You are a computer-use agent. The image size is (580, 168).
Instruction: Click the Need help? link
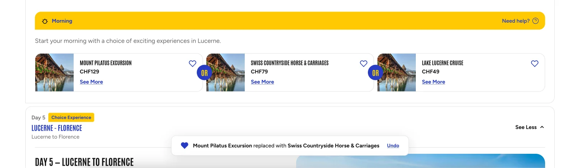[x=516, y=21]
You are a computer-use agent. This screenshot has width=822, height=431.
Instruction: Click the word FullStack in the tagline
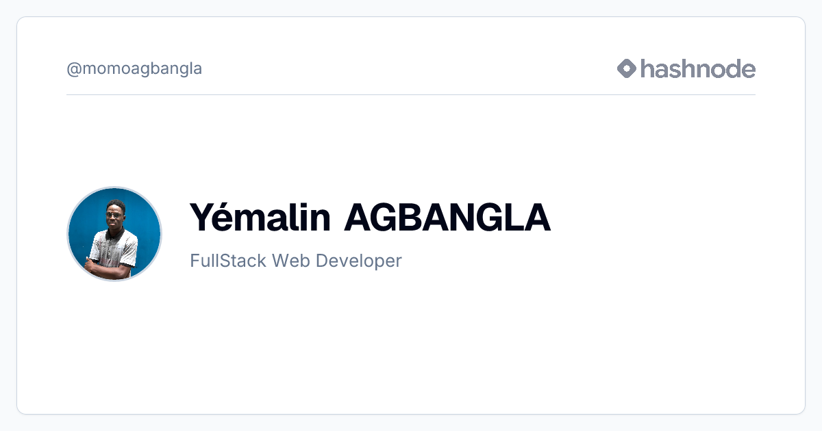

▶ _Work instructions_: Rewrite all the lines above with "computer-use agent" renamed to "desktop assistant" everywhere, changing nothing else. Leave the pictures out.

▶ _Written solution_:
You are a desktop assistant. The image size is (580, 168).
Instruction: Click the Need help? link
[x=516, y=21]
You are a desktop assistant. This screenshot has width=822, height=431.
Instruction: Click the word FullStack in the tagline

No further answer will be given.